# BorderLayout--> feste Größe



## kokolto (15. Jun 2007)

Hallo zusammen!!!

Also ich habe eine Frage bzgl. des BorderLayouts. Ist es möglich einem Bereich (in meinem Fall CENTER) eine
feste größe zuzuweisen? Oder muss ich da doch einen ganz anderen Weg gehen? Die anderen Bereiche können dann weiterhin automatisch angepasst werden die sind nicht so wichtig  

Habe viel herumprobiert aber es will einfach nicht....über die Suche hab ich auch nichts gefunden.

Würd mich über eine Antwort freuen. 

Danke

der Kokolto


----------



## The_S (15. Jun 2007)

Normalerweiße ist es so, dass man allen Bereichen eine feste Größe zuordnet und sich dann der Center-Content anpasst  .

Wenn du eine feste Mitte haben möchtest, musst du vermutlich bei jedem resize deines Fensters die anderen Contents so anpassen, dass das Content in der Mitte wieder die gewollte Größe erhält. Evtl. kann man da auch irgendwo ne Propertie setzen, da ich das Problem aber noch nie hatte, ist mir so eine auch nicht bekannt  .

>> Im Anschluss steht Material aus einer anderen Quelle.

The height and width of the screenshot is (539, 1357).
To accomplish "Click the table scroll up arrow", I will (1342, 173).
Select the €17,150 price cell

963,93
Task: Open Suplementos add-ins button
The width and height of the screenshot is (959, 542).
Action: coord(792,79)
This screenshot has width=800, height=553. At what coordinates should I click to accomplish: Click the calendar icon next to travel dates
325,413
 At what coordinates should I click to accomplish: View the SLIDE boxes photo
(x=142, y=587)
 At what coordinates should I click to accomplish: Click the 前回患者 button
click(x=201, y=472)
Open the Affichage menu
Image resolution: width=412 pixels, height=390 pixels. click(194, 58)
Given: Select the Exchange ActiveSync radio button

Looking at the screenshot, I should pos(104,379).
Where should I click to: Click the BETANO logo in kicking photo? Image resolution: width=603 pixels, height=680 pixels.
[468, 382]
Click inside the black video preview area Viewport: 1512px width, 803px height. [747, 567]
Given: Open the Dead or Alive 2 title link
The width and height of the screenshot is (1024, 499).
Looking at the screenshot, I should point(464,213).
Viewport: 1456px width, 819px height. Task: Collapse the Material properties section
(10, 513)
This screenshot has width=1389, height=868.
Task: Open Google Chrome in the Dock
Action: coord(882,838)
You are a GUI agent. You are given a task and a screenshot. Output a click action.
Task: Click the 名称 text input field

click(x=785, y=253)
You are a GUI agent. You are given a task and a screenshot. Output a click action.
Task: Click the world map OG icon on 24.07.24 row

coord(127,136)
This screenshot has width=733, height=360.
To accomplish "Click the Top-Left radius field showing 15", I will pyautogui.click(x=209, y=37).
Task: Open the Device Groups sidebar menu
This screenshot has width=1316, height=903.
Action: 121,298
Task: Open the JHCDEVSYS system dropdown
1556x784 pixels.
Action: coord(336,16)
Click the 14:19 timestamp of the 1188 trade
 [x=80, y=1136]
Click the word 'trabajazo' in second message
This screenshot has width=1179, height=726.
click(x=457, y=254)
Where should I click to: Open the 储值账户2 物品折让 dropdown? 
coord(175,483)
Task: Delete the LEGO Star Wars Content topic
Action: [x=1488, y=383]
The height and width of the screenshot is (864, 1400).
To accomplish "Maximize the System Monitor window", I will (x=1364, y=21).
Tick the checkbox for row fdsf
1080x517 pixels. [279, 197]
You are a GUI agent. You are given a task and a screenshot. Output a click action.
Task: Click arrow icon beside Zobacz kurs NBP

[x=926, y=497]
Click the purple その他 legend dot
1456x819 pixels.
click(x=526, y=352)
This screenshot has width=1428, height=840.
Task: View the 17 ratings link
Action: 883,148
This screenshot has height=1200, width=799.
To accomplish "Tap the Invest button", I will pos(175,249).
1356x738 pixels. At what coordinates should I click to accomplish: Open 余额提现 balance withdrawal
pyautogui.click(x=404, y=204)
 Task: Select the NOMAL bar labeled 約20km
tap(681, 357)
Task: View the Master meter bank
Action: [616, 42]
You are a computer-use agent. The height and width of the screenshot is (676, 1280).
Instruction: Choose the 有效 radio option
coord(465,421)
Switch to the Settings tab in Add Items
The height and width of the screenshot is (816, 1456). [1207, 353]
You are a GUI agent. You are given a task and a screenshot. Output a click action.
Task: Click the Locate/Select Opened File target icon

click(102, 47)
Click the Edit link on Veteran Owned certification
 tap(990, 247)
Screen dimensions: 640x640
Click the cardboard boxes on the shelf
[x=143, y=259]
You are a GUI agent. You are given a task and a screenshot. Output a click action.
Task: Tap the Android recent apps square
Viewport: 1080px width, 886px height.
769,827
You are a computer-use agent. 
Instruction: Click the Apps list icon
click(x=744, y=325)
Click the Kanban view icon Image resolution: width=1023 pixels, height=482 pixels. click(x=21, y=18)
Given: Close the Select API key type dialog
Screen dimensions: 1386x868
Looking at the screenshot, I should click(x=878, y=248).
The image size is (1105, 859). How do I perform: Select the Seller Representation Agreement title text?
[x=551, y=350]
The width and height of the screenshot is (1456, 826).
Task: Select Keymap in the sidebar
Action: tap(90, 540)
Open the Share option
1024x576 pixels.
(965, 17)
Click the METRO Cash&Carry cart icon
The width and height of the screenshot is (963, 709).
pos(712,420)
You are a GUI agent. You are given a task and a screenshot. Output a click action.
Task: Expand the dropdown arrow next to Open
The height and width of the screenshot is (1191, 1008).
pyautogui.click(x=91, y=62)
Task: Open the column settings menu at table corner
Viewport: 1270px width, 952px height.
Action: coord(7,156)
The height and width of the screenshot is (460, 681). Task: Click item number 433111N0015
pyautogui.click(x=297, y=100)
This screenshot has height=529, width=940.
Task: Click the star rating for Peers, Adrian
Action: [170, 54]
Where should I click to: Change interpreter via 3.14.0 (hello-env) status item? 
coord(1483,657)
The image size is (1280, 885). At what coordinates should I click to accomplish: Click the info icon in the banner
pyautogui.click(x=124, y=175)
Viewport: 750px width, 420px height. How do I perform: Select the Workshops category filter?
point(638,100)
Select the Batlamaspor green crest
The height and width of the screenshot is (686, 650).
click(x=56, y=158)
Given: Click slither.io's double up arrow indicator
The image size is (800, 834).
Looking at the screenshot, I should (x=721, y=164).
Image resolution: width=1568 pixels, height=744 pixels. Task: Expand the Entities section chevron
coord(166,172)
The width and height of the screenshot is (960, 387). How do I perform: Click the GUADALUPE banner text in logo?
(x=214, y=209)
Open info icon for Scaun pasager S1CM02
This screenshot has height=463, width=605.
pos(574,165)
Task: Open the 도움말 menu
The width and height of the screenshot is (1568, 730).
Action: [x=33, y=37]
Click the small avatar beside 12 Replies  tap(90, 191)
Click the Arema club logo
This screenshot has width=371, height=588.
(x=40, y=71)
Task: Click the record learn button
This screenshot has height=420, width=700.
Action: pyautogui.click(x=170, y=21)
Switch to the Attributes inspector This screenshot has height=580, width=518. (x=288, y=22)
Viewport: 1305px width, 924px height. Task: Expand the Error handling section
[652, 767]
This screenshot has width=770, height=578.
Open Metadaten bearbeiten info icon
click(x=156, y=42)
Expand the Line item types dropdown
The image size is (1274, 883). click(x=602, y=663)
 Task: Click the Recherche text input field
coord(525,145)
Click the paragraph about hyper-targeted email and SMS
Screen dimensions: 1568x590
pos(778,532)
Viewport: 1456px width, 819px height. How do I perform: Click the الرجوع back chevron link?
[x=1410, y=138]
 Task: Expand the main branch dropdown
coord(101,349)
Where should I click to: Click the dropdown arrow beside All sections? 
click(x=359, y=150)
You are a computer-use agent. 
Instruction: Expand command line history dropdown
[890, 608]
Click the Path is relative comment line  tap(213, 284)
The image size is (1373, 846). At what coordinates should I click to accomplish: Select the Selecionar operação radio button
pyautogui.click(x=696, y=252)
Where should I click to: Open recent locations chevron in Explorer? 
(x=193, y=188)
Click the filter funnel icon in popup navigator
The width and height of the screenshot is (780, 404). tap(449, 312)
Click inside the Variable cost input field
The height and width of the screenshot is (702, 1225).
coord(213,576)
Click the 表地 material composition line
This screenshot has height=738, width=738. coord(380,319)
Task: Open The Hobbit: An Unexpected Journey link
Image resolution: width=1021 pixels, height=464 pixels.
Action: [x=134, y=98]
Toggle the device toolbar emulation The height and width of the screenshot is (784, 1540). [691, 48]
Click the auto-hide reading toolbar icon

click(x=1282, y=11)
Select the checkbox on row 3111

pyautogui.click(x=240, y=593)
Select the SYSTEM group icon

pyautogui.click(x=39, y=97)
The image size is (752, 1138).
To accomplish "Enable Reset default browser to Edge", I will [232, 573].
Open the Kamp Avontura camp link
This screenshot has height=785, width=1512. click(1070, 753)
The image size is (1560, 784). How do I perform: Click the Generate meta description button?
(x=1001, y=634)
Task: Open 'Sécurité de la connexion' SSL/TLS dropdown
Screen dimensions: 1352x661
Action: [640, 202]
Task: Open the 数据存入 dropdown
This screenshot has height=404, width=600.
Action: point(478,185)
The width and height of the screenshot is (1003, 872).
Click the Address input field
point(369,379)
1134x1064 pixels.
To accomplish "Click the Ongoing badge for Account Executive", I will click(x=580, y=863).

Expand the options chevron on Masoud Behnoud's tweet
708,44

Wenn du z. B. den WEST Content nicht benötigst, kannst du z. b. auch deinen CENTER in WEST auslagern und deinen EAST in CENTER. Somit würde sich dein eigentliches EAST in der Mitte immer automatisch anpassen.


----------



## kokolto (15. Jun 2007)

Juhu,

danke dir Hobbit_Im_Blutrausch. Es klappt jetzt so wie ich es mir wünsche  . Also die Fenstergröße sollte nicht änderbar sein und damit war es auch nicht so ein großes Problem.

Also für die in der Zukunft danach suchenden:

Habe einfach im westen und im osten je einel Panel eingefügt und mit setPreferredSize die Größe bestimmt.

Danke nochmal und schönen Tag noch

Kokolto


----------